I've figured out a solution. Thanks for the help guys, it led me in the 
right path, especially your suggestions Guido and Gustavo.

On Friday, July 31, 2015 at 11:16:03 AM UTC-6, Wellington Cordeiro wrote:
>
>
> The protocol doesn't give you a direct length, it gives you a few hints 
> though. A message looks like
> 8=FIX.4.3\x019=63\x0135=5\
>
> x0149=DEMO.ZION2_P.FIX\x0156=ABFX\x0134=4\x0152=20150730-18:42:07.013\x0110=130\x01
>
> So we've got a 'tag=value' format with the '\x01' as a delimiter, the 
> first tag/value chunk indicates the protocol version, the second indicates 
> the character count
> from it's end (so the 3 of 35=5) up to the delimiter before the 
> 10=130\x01. Then the 10=130 at the end is a checksum of the whole message, 
> up to but not including itself.
>
> I calculate those with these methods.
> https://bpaste.net/show/31f328cdc145
>
> So there is some data that indicates a length of transmission, I'm just 
> not sure how to use that.
> On Friday, July 31, 2015 at 10:59:40 AM UTC-6, Guido van Rossum wrote:
>>
>> Oh, that's usually part of the protocol.
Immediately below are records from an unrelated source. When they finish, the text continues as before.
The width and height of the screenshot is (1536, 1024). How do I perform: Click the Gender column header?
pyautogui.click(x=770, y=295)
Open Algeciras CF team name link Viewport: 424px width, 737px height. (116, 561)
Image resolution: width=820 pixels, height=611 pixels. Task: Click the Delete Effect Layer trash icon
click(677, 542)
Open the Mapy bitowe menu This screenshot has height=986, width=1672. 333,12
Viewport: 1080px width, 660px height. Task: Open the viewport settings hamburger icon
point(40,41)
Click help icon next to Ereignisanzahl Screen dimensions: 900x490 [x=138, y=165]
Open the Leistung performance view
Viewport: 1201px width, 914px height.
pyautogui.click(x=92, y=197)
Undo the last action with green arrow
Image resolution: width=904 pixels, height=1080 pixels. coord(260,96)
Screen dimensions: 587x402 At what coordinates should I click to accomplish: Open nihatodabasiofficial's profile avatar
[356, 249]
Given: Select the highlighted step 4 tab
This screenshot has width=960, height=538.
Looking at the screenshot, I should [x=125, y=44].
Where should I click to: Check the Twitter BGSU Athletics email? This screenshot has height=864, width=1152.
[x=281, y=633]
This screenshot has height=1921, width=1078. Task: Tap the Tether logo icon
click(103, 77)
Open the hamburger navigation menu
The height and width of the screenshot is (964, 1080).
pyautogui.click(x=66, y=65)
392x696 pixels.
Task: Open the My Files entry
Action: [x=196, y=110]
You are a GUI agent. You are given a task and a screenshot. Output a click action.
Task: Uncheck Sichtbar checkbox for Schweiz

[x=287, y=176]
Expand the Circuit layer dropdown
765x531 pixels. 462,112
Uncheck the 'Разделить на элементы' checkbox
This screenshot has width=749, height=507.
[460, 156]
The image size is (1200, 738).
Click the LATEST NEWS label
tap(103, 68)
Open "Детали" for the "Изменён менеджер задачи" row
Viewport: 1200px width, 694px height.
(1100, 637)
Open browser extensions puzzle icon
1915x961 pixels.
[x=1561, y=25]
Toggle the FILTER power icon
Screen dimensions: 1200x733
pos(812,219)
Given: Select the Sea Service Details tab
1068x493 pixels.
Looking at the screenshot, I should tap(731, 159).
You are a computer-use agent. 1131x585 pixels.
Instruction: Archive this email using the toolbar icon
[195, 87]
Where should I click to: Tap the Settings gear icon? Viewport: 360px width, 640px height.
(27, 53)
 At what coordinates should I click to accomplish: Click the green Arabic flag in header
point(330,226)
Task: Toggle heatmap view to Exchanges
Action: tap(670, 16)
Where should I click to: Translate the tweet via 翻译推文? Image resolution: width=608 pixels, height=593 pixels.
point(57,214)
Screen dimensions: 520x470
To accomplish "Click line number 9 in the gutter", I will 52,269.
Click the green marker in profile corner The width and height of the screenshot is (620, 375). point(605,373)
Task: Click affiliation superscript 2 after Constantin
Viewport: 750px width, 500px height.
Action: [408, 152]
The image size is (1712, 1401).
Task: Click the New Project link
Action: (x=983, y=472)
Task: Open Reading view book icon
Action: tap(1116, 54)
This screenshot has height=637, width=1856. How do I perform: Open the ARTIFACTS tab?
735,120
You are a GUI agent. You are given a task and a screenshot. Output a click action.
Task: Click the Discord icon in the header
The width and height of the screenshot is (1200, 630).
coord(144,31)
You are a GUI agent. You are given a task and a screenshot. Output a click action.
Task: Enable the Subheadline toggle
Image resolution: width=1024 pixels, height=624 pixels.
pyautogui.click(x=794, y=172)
How would you tell that you've 
>> got the end of the message if you read a sequence of messages from a file? 
>> (Note: rhetorical question -- this is meant for you to think about the 
>> problem you are having so you can solve it yourself.)
>>
>> Note that .read(N) reads at least one but at most N bytes, blocking at 
>> most once, so maybe you can do something with that.
>>
>> On Fri, Jul 31, 2015 at 6:40 PM, Wellington Cordeiro <[email protected]> 
>> wrote:
>>
>>> I'm not sure I entirely follow though, if I don't know the size of the 
>>> response ahead of time, how will readexactly(N) help me?
>>>
>>> On Friday, July 31, 2015 at 10:12:29 AM UTC-6, Guido van Rossum wrote:
>>>>
>>>> Perhaps better to use readexactly(N), which raises EOF instead of 
>>>> returning fewer than N bytes if it hits EOF early.
>>>>
>>>> On Fri, Jul 31, 2015 at 5:02 PM, Victor Stinner <[email protected]> 
>>>> wrote:
>>>>
>>>>> 2015-07-31 6:56 GMT+02:00 Luciano Ramalho <[email protected]>:
>>>>> > It seems to me you can't use .read() with no arguments to read data
>>>>> > that is not line-oriented and is not the whole transmission either.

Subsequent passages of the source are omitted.